■ **Selected text**:
Album cover for “Awesome Mix Vol. 1,” the soundtrack for the Marvel hit “Guardians of the Galaxy.” The first song listed on the album, Blue Swede’s famous 1974 cover of Mark James’ “Hooked on a Feeling,” repeats the phrase, “ooga ooga ooga chacka,” throughout the first portion of the song. PUBLIC DOMAIN

The Onion Bagel is a satirical column for The Statesman.

The introduction to Blue Swede’s famous 1974 cover of Mark James’ “Hooked on a Feeling” contains the nonsense phrase “ooga ooga ooga chacka,” which is repeated through the first portion of the song. An individual cycle of three “oogas” and one “chacka” takes approximately two and one-tenth seconds to play through. That means this hour-long loop of the song’s intro, collated by YouTuber Jake Csw, contains roughly 1,714 “ooga ooga ooga chacka” cycles over its 3,600-second runtime; 5,142 “oogas” and 1,714 “chackas.”

I listened to every single one of them to bring you this recounting of my experience.

Just like Marlow’s trek through the Congo, this seemingly-simple journey would ultimately wind its way through the darkest depths of human existence. The wide-eyed reviewer who first pressed play is not the same man who came out on the other side.


If only I had known.

Chapter 1: Oh, so naive (0:00-5:00)

The first 142.8 “ooga ooga ooga chackas” were a mostly pleasant experience. My endeavour was fresh and exciting and those first hundred or so cycles felt like a mantra. The quest was something spiritual and I was lucky to be the one walking that path.

■ **Provided data**:

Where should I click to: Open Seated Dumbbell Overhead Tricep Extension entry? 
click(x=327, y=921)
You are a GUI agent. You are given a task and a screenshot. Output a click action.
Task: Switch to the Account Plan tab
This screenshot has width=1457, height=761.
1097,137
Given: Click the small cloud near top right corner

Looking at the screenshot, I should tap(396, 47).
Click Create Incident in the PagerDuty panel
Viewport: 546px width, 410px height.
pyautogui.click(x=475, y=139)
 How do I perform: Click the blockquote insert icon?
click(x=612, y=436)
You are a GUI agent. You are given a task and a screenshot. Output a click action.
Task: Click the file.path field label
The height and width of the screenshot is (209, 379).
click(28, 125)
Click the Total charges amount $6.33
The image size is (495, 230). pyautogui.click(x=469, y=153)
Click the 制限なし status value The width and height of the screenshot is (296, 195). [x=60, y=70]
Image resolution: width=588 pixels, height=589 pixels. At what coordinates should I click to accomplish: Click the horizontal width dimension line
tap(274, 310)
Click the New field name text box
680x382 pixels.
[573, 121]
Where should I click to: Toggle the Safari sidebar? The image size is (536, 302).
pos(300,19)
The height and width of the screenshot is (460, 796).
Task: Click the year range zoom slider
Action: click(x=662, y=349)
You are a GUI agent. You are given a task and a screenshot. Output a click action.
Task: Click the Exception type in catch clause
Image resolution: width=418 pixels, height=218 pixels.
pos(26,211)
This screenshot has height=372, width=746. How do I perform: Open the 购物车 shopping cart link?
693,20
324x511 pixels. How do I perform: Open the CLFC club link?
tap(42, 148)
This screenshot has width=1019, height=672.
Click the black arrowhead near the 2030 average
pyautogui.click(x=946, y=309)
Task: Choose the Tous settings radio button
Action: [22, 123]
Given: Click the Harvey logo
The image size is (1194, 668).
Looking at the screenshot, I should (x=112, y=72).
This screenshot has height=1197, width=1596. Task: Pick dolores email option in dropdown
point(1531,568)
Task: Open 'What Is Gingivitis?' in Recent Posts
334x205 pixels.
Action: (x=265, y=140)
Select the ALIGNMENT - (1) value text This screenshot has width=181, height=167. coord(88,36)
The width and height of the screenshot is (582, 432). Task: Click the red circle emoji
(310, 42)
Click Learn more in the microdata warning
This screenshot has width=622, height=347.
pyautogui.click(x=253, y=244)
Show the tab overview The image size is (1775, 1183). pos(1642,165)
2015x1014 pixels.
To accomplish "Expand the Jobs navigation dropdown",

■ **Directions**:
• 1. Return the satirical column's passage from "I listened to" to "so naive (0:00-5:00)".
• 2. Translate this sentence from the satirical column into Spanish: "I listened to every single one of them to bring you this recounting of my experience."
Work from the satirical column alone.

■ **Expected answers**:
• 1.
I listened to every single one of them to bring you this recounting of my experience.

Just like Marlow’s trek through the Congo, this seemingly-simple journey would ultimately wind its way through the darkest depths of human existence. The wide-eyed reviewer who first pressed play is not the same man who came out on the other side.


If only I had known.

Chapter 1: Oh, so naive (0:00-5:00)

• 2. Escuché cada uno de ellos para traerles este relato de mi experiencia.